(Stored data)
────────────────────────────────────────

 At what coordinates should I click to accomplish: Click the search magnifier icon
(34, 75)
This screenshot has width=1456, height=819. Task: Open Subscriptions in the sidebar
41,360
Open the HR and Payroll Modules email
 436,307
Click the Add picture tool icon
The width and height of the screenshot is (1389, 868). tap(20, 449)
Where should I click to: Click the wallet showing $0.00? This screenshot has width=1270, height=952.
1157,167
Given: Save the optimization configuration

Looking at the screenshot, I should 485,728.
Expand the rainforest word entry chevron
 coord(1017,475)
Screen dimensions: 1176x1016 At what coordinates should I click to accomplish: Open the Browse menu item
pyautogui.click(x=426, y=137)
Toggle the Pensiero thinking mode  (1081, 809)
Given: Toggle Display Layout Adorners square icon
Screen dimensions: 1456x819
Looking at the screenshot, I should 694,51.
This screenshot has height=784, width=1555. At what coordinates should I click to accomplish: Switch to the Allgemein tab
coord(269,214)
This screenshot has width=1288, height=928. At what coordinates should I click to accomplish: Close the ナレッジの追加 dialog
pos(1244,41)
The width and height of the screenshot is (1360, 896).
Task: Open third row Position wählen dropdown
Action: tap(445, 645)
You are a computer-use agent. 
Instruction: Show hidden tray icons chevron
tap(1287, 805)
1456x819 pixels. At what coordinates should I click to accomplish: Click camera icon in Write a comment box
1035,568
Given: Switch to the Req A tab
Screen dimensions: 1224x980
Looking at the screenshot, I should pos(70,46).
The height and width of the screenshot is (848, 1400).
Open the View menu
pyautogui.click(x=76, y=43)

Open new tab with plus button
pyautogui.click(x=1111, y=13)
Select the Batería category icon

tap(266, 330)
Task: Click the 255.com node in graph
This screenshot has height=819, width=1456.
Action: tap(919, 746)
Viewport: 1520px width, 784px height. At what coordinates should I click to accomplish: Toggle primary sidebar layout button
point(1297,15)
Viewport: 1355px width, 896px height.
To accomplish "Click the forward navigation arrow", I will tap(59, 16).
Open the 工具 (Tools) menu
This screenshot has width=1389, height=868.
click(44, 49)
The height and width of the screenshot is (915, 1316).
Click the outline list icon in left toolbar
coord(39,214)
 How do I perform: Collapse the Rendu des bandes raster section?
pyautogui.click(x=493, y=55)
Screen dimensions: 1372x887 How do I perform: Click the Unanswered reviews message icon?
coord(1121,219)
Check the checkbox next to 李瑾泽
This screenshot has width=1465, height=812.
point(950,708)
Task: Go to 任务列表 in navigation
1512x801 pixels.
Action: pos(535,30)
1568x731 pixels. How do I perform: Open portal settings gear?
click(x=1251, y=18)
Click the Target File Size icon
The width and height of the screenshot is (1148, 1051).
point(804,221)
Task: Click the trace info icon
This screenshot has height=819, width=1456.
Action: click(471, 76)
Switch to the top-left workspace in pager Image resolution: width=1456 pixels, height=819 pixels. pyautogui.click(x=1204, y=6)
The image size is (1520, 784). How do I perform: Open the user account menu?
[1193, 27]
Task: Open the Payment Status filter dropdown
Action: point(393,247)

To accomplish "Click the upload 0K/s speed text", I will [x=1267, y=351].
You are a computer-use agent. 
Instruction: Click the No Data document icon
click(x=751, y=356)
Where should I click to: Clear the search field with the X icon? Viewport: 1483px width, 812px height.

────────────────────────────────────────

Your job is to restate all of the data word for word.

**Output for this exercise**
 At what coordinates should I click to accomplish: Click the search magnifier icon
(34, 75)
This screenshot has width=1456, height=819. Task: Open Subscriptions in the sidebar
41,360
Open the HR and Payroll Modules email
 436,307
Click the Add picture tool icon
The width and height of the screenshot is (1389, 868). tap(20, 449)
Where should I click to: Click the wallet showing $0.00? This screenshot has width=1270, height=952.
1157,167
Given: Save the optimization configuration

Looking at the screenshot, I should 485,728.
Expand the rainforest word entry chevron
 coord(1017,475)
Screen dimensions: 1176x1016 At what coordinates should I click to accomplish: Open the Browse menu item
pyautogui.click(x=426, y=137)
Toggle the Pensiero thinking mode  (1081, 809)
Given: Toggle Display Layout Adorners square icon
Screen dimensions: 1456x819
Looking at the screenshot, I should 694,51.
This screenshot has height=784, width=1555. At what coordinates should I click to accomplish: Switch to the Allgemein tab
coord(269,214)
This screenshot has width=1288, height=928. At what coordinates should I click to accomplish: Close the ナレッジの追加 dialog
pos(1244,41)
The width and height of the screenshot is (1360, 896).
Task: Open third row Position wählen dropdown
Action: tap(445, 645)
You are a computer-use agent. 
Instruction: Show hidden tray icons chevron
tap(1287, 805)
1456x819 pixels. At what coordinates should I click to accomplish: Click camera icon in Write a comment box
1035,568
Given: Switch to the Req A tab
Screen dimensions: 1224x980
Looking at the screenshot, I should pos(70,46).
The height and width of the screenshot is (848, 1400).
Open the View menu
pyautogui.click(x=76, y=43)

Open new tab with plus button
pyautogui.click(x=1111, y=13)
Select the Batería category icon

tap(266, 330)
Task: Click the 255.com node in graph
This screenshot has height=819, width=1456.
Action: tap(919, 746)
Viewport: 1520px width, 784px height. At what coordinates should I click to accomplish: Toggle primary sidebar layout button
point(1297,15)
Viewport: 1355px width, 896px height.
To accomplish "Click the forward navigation arrow", I will tap(59, 16).
Open the 工具 (Tools) menu
This screenshot has width=1389, height=868.
click(44, 49)
The height and width of the screenshot is (915, 1316).
Click the outline list icon in left toolbar
coord(39,214)
 How do I perform: Collapse the Rendu des bandes raster section?
pyautogui.click(x=493, y=55)
Screen dimensions: 1372x887 How do I perform: Click the Unanswered reviews message icon?
coord(1121,219)
Check the checkbox next to 李瑾泽
This screenshot has width=1465, height=812.
point(950,708)
Task: Go to 任务列表 in navigation
1512x801 pixels.
Action: pos(535,30)
1568x731 pixels. How do I perform: Open portal settings gear?
click(x=1251, y=18)
Click the Target File Size icon
The width and height of the screenshot is (1148, 1051).
point(804,221)
Task: Click the trace info icon
This screenshot has height=819, width=1456.
Action: click(471, 76)
Switch to the top-left workspace in pager Image resolution: width=1456 pixels, height=819 pixels. pyautogui.click(x=1204, y=6)
The image size is (1520, 784). How do I perform: Open the user account menu?
[1193, 27]
Task: Open the Payment Status filter dropdown
Action: point(393,247)

To accomplish "Click the upload 0K/s speed text", I will [x=1267, y=351].
You are a computer-use agent. 
Instruction: Click the No Data document icon
click(x=751, y=356)
Where should I click to: Clear the search field with the X icon? Viewport: 1483px width, 812px height.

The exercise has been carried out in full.